EXTRACTED RECORDS
+===+
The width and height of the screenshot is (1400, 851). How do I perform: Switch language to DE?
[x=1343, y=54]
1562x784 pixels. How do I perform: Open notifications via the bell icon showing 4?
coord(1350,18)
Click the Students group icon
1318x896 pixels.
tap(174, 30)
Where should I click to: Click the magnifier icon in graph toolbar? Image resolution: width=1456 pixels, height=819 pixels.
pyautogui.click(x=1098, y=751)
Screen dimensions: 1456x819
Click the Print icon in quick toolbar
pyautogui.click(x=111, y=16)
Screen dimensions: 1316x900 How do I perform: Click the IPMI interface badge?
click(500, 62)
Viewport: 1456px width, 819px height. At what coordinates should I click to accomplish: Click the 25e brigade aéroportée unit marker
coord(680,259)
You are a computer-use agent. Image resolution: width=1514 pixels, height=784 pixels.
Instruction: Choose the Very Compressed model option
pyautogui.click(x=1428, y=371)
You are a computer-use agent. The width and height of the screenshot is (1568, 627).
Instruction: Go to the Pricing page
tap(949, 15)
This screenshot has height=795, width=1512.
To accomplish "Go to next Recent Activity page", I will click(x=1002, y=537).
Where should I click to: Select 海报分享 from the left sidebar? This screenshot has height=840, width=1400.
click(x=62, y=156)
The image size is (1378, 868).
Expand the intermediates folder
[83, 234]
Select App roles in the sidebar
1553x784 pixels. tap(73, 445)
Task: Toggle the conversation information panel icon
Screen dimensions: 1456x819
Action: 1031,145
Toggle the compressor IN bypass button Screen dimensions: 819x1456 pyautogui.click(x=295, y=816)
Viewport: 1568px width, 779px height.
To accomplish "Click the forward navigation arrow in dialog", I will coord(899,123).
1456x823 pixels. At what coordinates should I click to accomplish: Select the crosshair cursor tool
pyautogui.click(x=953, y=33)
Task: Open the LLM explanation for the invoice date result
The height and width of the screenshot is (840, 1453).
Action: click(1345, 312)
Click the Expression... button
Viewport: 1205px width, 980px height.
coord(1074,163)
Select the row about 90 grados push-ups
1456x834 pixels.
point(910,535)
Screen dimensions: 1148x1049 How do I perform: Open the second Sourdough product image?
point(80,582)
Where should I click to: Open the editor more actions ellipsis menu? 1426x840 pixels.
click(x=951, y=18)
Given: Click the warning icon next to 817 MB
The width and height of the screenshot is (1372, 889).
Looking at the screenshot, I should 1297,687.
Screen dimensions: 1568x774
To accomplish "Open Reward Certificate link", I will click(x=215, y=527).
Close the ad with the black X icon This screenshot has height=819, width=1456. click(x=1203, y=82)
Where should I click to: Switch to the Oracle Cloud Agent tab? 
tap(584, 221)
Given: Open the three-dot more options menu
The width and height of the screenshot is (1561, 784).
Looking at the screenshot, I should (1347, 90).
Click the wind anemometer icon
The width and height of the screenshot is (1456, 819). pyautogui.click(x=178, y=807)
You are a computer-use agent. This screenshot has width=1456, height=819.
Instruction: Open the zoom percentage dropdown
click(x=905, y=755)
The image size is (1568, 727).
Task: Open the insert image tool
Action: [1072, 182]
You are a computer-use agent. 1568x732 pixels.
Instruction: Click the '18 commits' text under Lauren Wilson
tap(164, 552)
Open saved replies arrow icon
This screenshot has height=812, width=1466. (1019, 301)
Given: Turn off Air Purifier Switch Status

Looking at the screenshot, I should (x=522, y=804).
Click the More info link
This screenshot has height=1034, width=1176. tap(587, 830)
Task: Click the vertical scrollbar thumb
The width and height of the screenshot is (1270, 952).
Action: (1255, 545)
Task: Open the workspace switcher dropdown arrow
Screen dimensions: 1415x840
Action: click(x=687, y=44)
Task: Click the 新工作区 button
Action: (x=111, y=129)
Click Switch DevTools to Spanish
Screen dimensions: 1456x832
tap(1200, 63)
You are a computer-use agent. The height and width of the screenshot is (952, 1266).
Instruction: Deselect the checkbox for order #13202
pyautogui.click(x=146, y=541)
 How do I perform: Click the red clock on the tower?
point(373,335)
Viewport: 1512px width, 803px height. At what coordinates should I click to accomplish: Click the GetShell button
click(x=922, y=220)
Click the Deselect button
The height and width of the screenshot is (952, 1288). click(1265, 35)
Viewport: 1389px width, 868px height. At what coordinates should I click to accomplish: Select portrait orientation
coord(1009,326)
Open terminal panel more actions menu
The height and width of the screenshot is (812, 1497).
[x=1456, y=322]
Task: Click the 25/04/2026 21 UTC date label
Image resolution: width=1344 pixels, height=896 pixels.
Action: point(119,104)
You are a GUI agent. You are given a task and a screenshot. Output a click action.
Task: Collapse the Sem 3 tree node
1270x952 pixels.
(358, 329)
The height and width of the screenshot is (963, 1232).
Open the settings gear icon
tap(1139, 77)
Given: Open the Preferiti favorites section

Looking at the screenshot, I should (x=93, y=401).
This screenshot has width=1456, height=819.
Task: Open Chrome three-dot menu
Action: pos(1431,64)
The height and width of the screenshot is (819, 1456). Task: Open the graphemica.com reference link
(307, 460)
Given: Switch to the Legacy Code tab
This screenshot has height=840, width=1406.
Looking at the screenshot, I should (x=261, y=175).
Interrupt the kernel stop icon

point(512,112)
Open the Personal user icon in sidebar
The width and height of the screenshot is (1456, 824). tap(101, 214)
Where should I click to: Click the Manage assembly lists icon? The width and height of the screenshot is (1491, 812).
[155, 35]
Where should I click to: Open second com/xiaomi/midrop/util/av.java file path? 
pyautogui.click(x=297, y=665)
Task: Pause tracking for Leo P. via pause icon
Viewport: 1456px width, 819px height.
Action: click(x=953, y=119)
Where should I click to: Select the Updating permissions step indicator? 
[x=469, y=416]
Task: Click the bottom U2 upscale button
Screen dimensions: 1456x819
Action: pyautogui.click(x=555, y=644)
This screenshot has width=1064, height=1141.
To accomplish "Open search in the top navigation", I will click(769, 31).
+===+
TASK INSTRUCTIONS
Please find each line in the records above that holds the word "Toggle", and copy it.

RESULT OF THE EXERCISE
Task: Toggle the conversation information panel icon
Toggle the compressor IN bypass button Screen dimensions: 819x1456 pyautogui.click(x=295, y=816)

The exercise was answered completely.